◆ **DATASET**
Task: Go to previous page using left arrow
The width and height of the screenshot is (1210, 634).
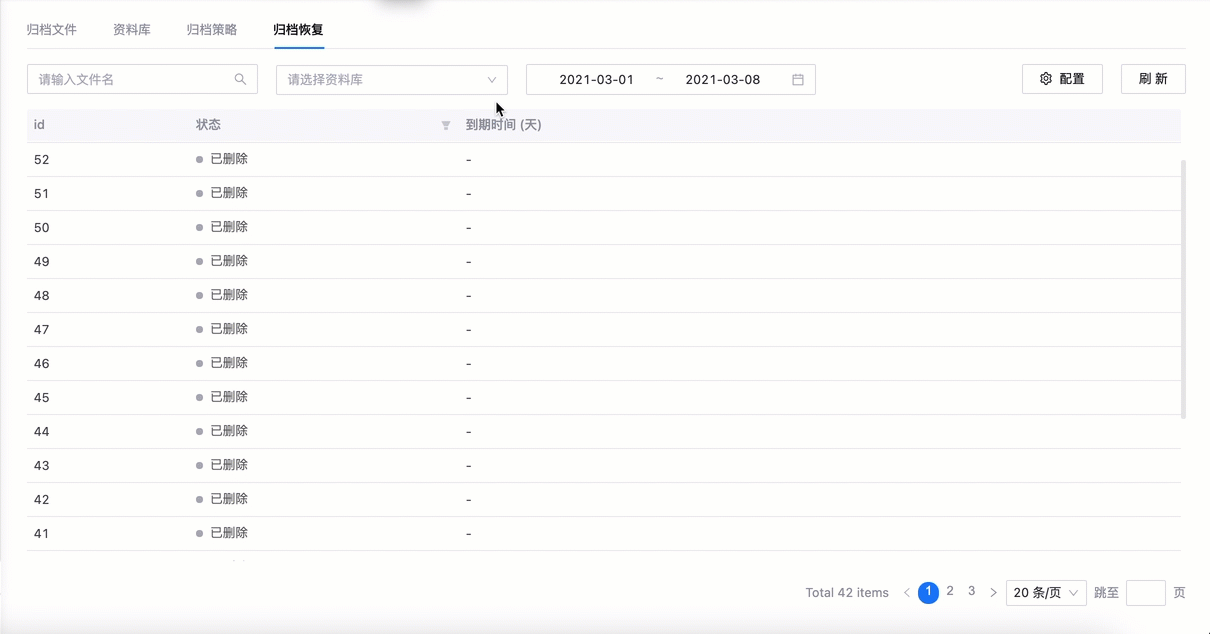Action: (x=906, y=593)
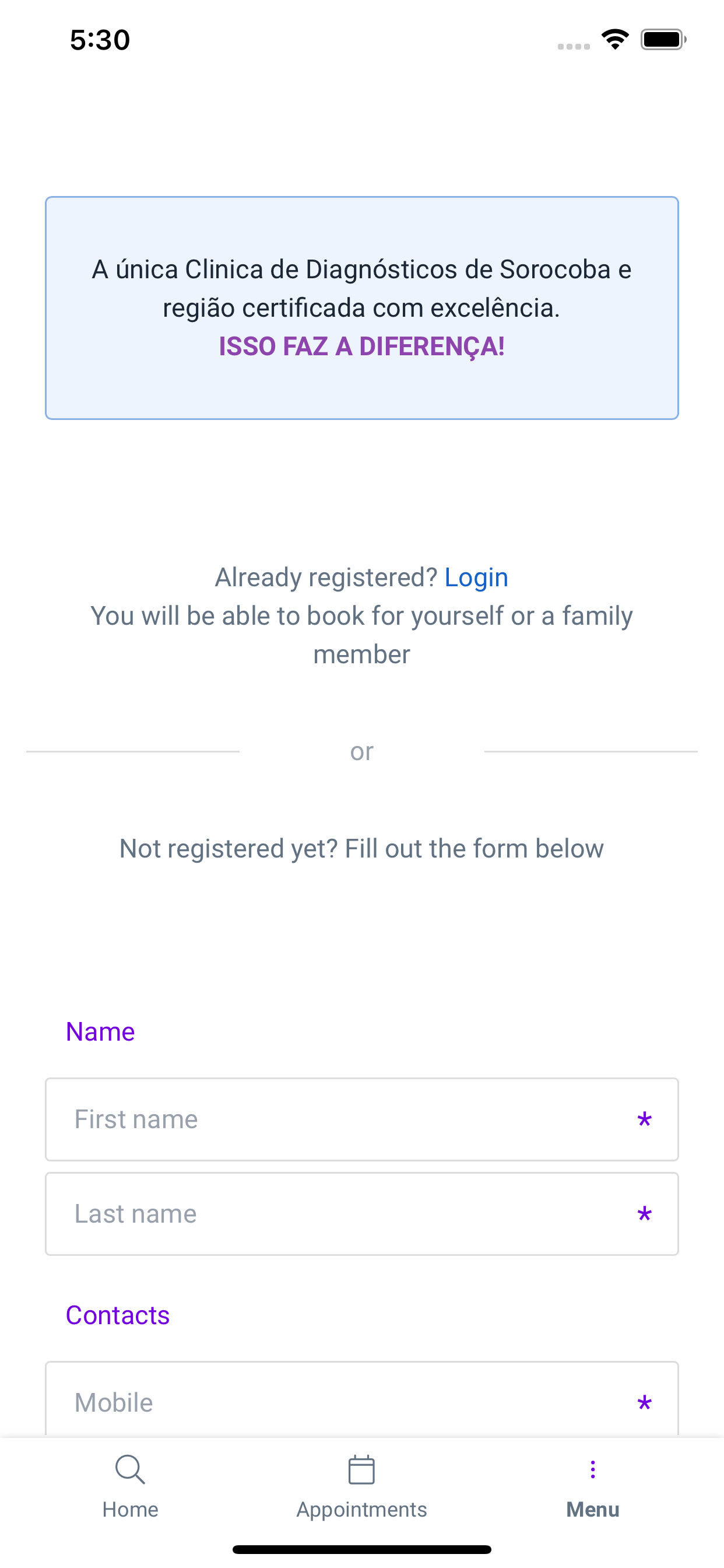The width and height of the screenshot is (724, 1568).
Task: Click the asterisk in Mobile field
Action: click(644, 1404)
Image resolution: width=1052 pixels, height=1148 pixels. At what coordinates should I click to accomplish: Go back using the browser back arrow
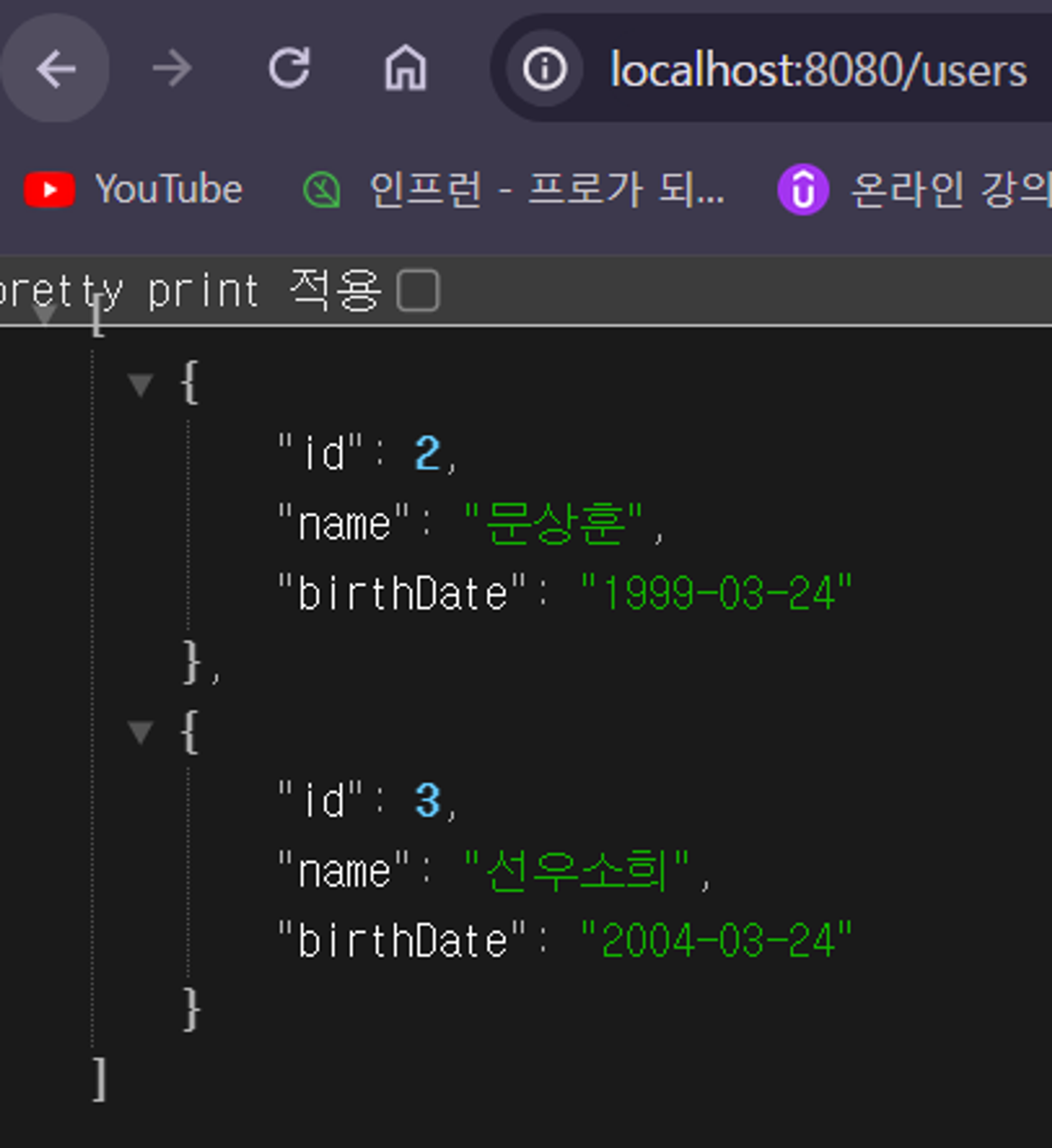click(x=55, y=68)
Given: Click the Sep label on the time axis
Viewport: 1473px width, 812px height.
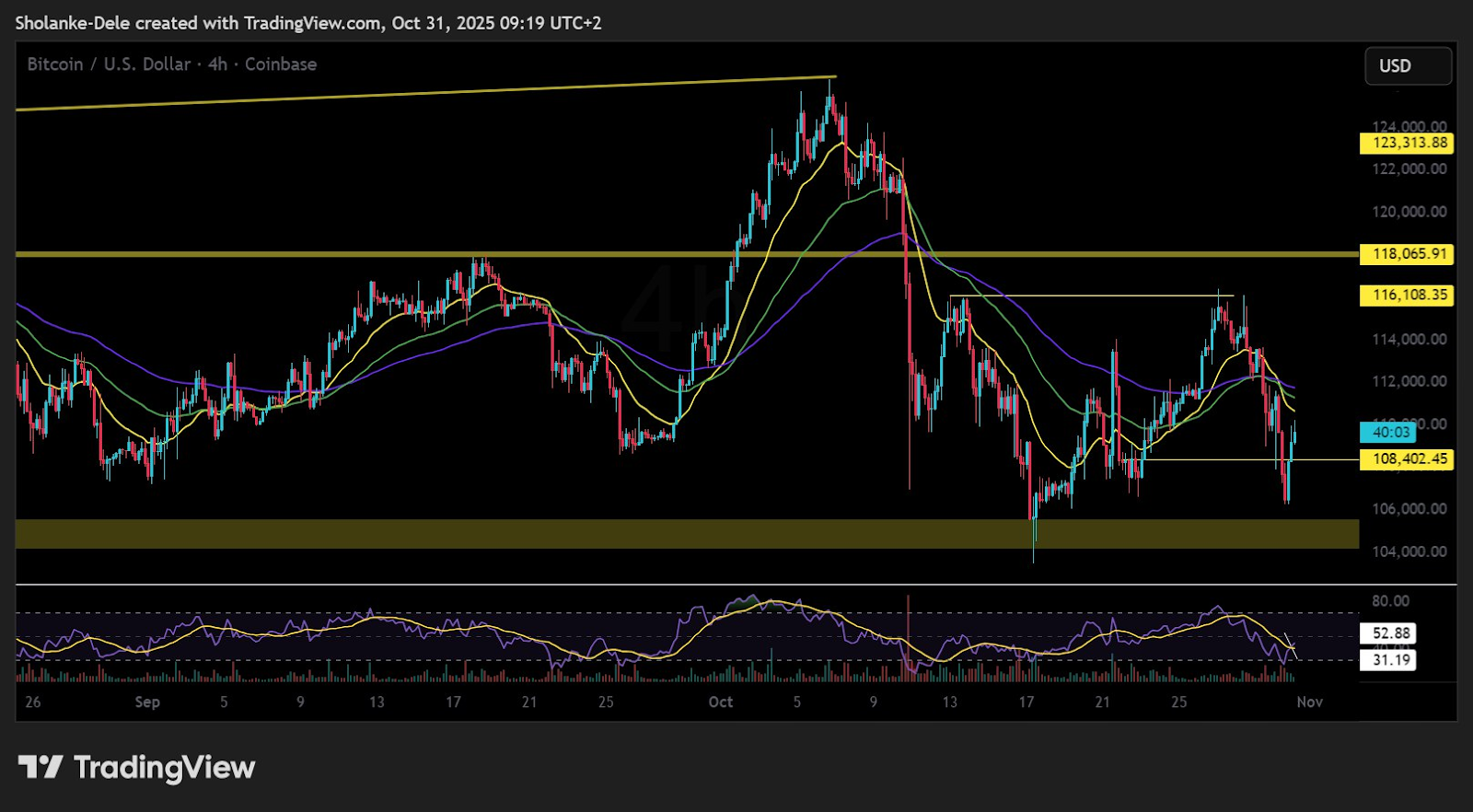Looking at the screenshot, I should click(x=147, y=702).
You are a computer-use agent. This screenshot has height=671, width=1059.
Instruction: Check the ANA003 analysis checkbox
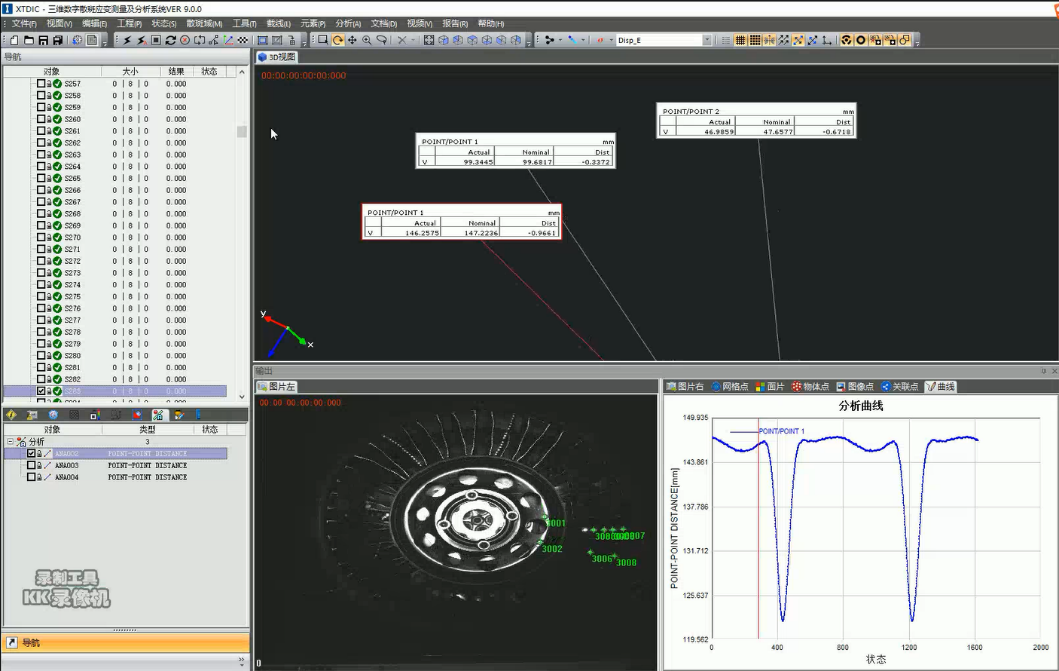click(31, 465)
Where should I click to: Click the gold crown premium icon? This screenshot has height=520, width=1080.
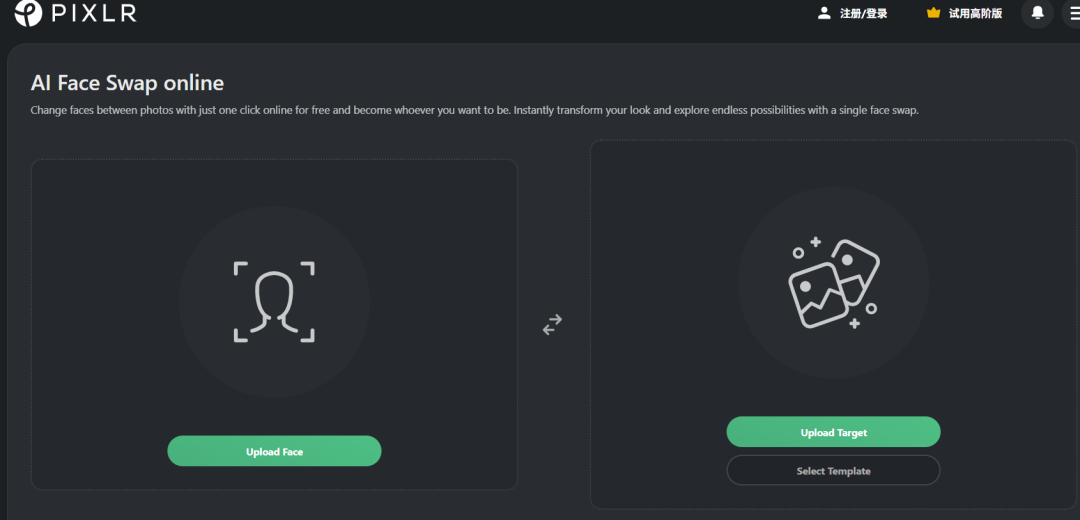coord(933,13)
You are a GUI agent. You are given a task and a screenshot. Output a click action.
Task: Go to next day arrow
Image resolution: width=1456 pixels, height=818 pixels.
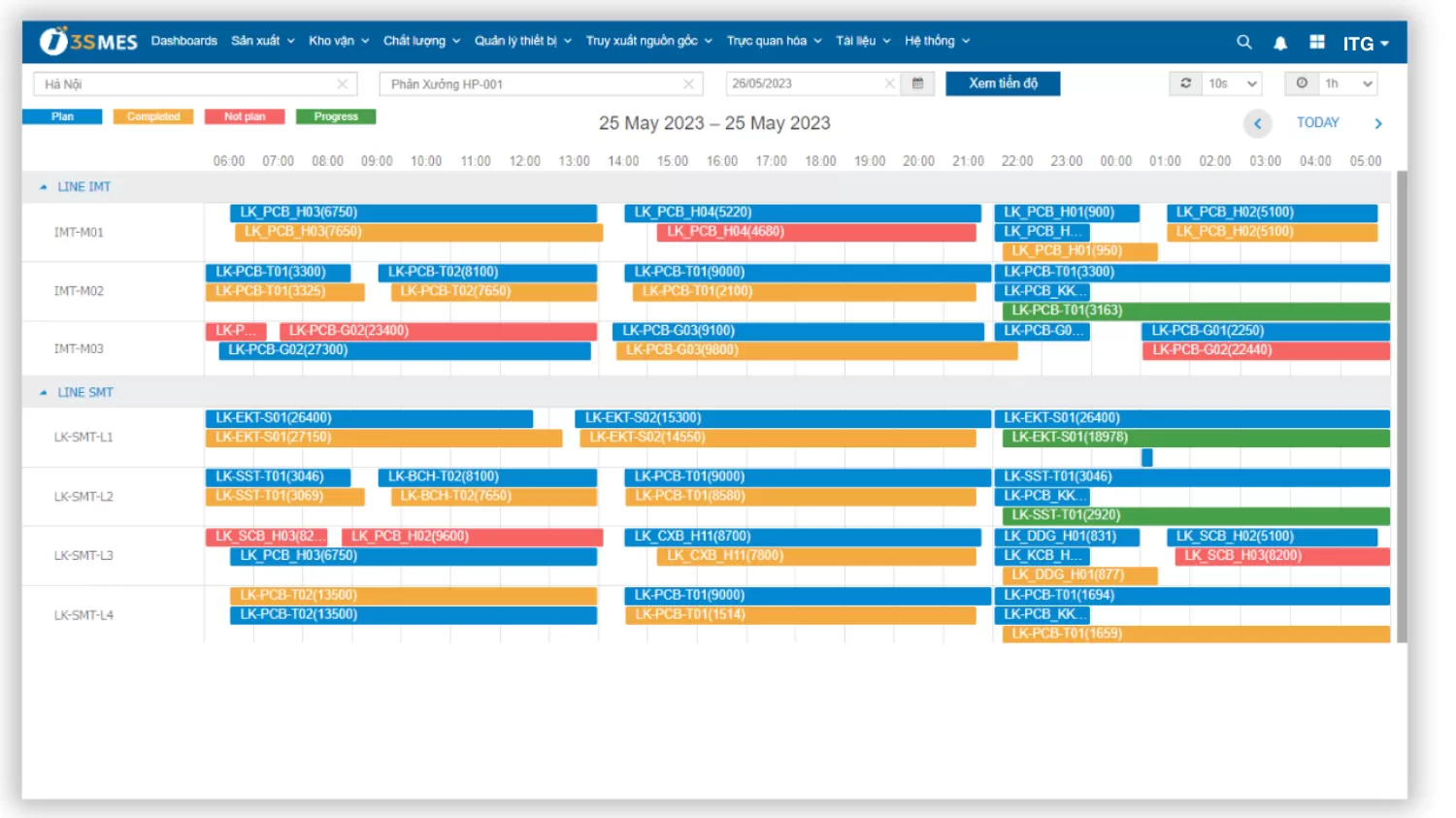(1377, 123)
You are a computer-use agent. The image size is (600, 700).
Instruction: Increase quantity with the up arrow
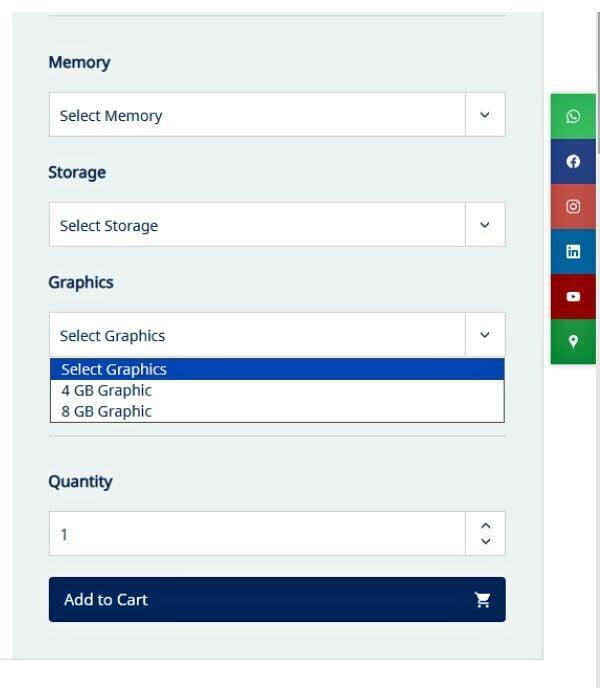pyautogui.click(x=486, y=526)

◆ **WHAT IS BEING ASKED**
Because only the text is wanted, copy each record above precisely and omit its pictures.

◆ **TASK SOLUTION**
Task: Go to previous page using left arrow
The width and height of the screenshot is (1210, 634).
Action: (x=906, y=593)
The width and height of the screenshot is (724, 1568).
Task: Click the asterisk in Mobile field
Action: click(644, 1404)
Image resolution: width=1052 pixels, height=1148 pixels. At what coordinates should I click to accomplish: Go back using the browser back arrow
click(x=55, y=68)
Given: Click the Sep label on the time axis
Viewport: 1473px width, 812px height.
Looking at the screenshot, I should click(x=147, y=702).
You are a computer-use agent. This screenshot has height=671, width=1059.
Instruction: Check the ANA003 analysis checkbox
click(31, 465)
Where should I click to: Click the gold crown premium icon? This screenshot has height=520, width=1080.
coord(933,13)
You are a GUI agent. You are given a task and a screenshot. Output a click action.
Task: Go to next day arrow
Image resolution: width=1456 pixels, height=818 pixels.
(1377, 123)
You are a computer-use agent. The image size is (600, 700).
Instruction: Increase quantity with the up arrow
pyautogui.click(x=486, y=526)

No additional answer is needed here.